Les données structurelles de la situation énergétique européenne nous ramènent à la Russie, fournisseur d'importance avec lequel les échanges ont été renforcés depuis la dislocation de l'URSS. Le quart du pétrole consommé en Europe est importé de ce pays, soit une proportion équivalente à celle assurée par la production du Moyen-Orient (la Norvège et le Golfe de Guinée assurent respectivement 20 % des approvisionnements). En tendance toutefois, la part du Moyen-Orient décroît au bénéfice de celle de la Russie. Ce pétrole russe est principalement acheminé par « tubes » depuis les gisements du nord-ouest de la Russie, de l'Oural oriental et de Sibérie occidentale (oléoduc Drouzhba) mais les ports de Novorossisk (mer Noire) et de Primorsk (golfe de Finlande) jouent aussi un rôle important. Faute d'investissements suffisants dans l'extraction, la production pétrolière russe marque le pas (9,8 millions de barils/jour dont 7 sont exportés). On remarquera à ce propos que les réductions de production négociées entre la Russie et l'OPEP correspondent à l'inévitable recul précédemment anticipé par les experts du pétrole . Par ailleurs, la Russie entend demeurer un pays de transit incontournable pour les exportateurs de la région Caspienne mais la construction du BTC (Bakou-Tbilissi-Ceyhan) - doublé ensuite par le gazoduc BTE (Bakou-Tbilissi-Erzerum) - a permis d'amorcer le désenclavement de l'Asie centrale. C'est là une des dimensions du conflit russo-géorgien.

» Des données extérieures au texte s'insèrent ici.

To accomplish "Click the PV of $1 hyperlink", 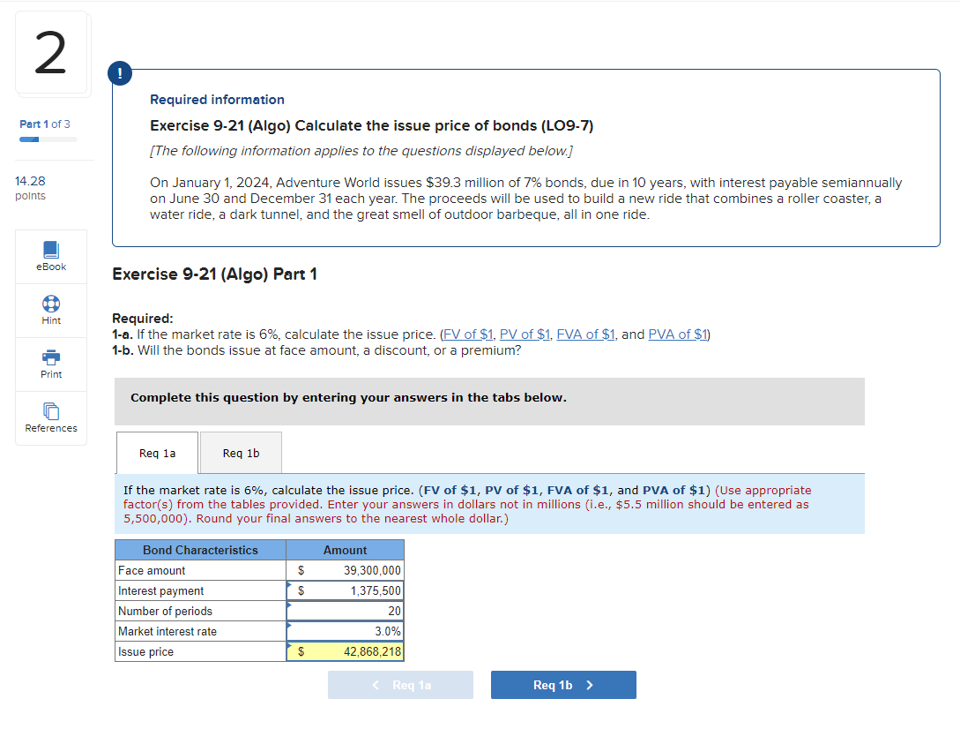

La part prise par la Russie dans l'approvisionnement en pétrole de l'Union européenne et la volonté de contrôler le bassin de la Caspienne (l'« étranger proche ») sont compensées par la logique mondiale du marché pétrolier. Les volumes les plus importants sont acheminés sur de longues distances par voie maritime et en cas de défaillance de ses fournisseurs usuels, un pays importateur peut se tourner vers un autre pays exportateur. Il n'en va pas de même avec le gaz : l'essentiel des volumes transite par gazoducs dans le cadre de contrats à long terme entre compagnies, selon le « système de Groningue » (contrats gaziers à long terme et prix indexés sur le pétrole). Si l'on considère les approvisionnements européens, 93% des quantités importées transitent par gazoducs, les méthaniers assurant à peine 7% du total. D'ores et déjà, les volumes livrés par la Russie à l'Union européenne représentent les deux-cinquièmes de ses importations et le quart de sa consommation (30% pour l'Algérie ; 25 % pour la Norvège). Ces valeurs sont d'autant plus significatives que la demande européenne en gaz est croissante. Pour l'Union européenne et les pays qui lui sont associés (Sud-Est européen et Turquie) , la consommation devrait tripler d'ici 2030 (500-600 milliards de m3).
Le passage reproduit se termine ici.